## Description of the task
Those lines of the records that contain "agent" are to be located and copied.

## Supplied data
Start of Block
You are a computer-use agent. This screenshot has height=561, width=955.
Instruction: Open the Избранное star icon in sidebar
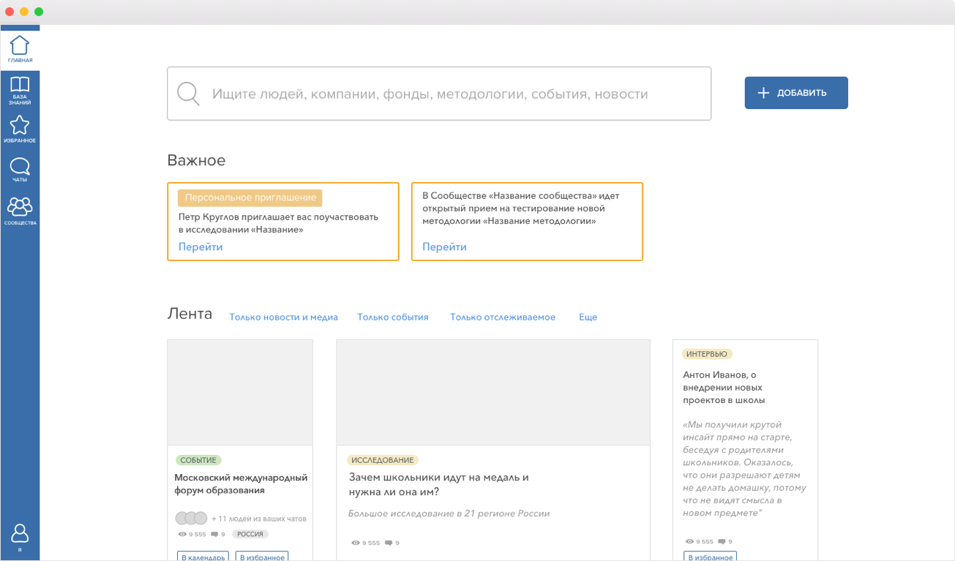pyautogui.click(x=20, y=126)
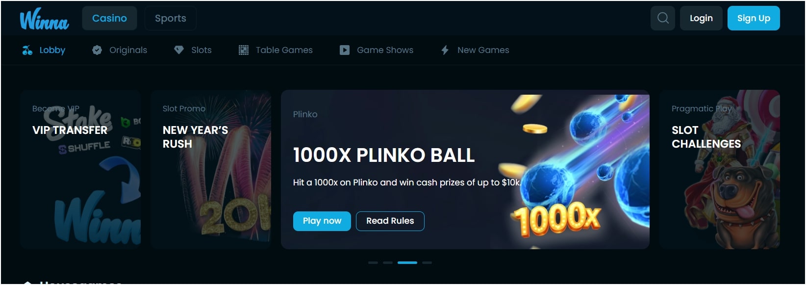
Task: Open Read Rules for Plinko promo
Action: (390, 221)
End of Block
Start of Block
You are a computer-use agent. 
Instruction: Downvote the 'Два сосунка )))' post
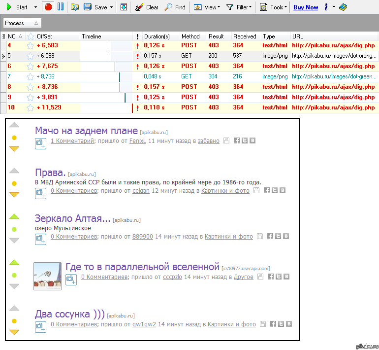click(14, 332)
End of Block
Start of Block
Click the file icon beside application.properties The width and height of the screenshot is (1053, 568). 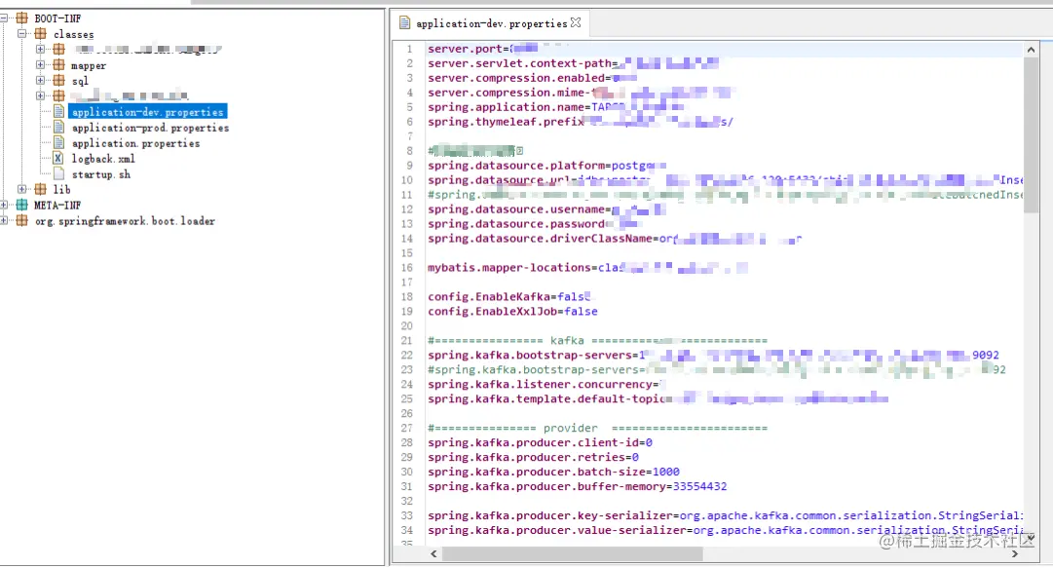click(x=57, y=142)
End of Block
## Result below
You are a computer-use agent. This screenshot has height=561, width=955.
You are a computer-use agent. 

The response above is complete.